In fact, 48% of consumers would rather connect with a company via live chat than any other means of contact and 57% prefer chatbots because of their instantaneity. So why not give in to what your customers want and adopt the AI tool.
Chatbots can help you define your company’s narrative amidst the pandemic. They enable you to have uniform communication with all your customers and answer the large influx of questions across multiple devices and locations consistently.
When events in the economy are changing ever so fast and products are flying off shelves due to an increase in panic buying, you can choose to keep your customers informed about all important updates – whether they are about your company policies or more personalized information such as the restocking of a product your customer recently tried purchasing that was out of stock.
Pattern detection is one of the easiest ways to provide customer delight. With the large amounts of data that you collect from customer queries and conversations with the chatbot, you can easily analyze the trends in what customers want, enabling you to design a more effective and customer-relevant business strategy.

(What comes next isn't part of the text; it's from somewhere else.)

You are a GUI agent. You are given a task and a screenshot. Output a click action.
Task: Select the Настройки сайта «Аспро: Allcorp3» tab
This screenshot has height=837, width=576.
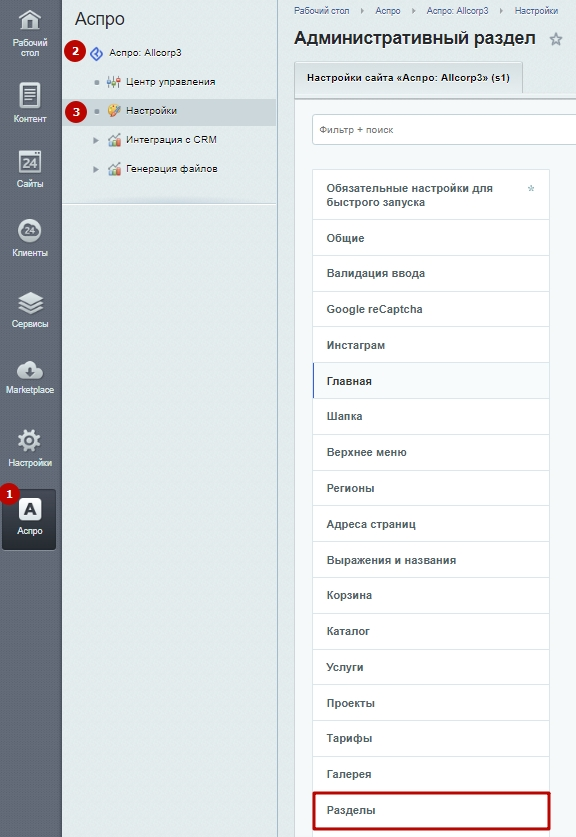pyautogui.click(x=408, y=78)

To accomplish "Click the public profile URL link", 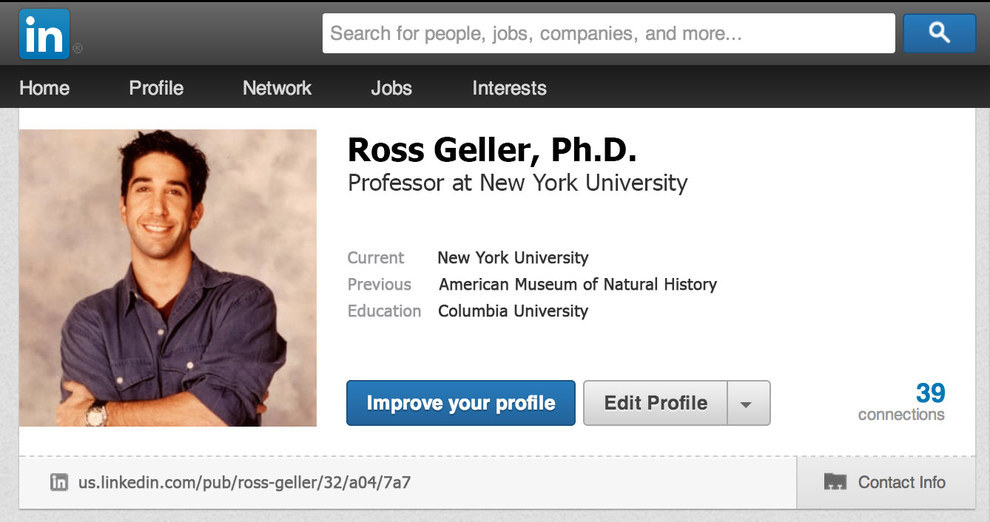I will point(245,483).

You could use chatbots as another channel for driving sales. A report by Hubspot suggests that 47% of consumers would buy items from a chatbot. Imagine a scenario when a consumer has a grievance about a product they’ve purchased and the chatbot successfully redresses their grievance. At that moment, if the chatbot recommended a product that would complement the customer’s buying history, the customer, newly satisfied, would likely make that purchase.
Customer engagement is the key to success for any organization. If you cannot maintain a healthy flow of communication, customers will likely lose interest in your brand. In a competitive market scenario agonized by COVID-19, organizations cannot afford to lose a customer because they could not handle the influx of messages. It’s just not good enough.
Chatbots can be your savior by addressing customer needs and adding profitability to your bottom line.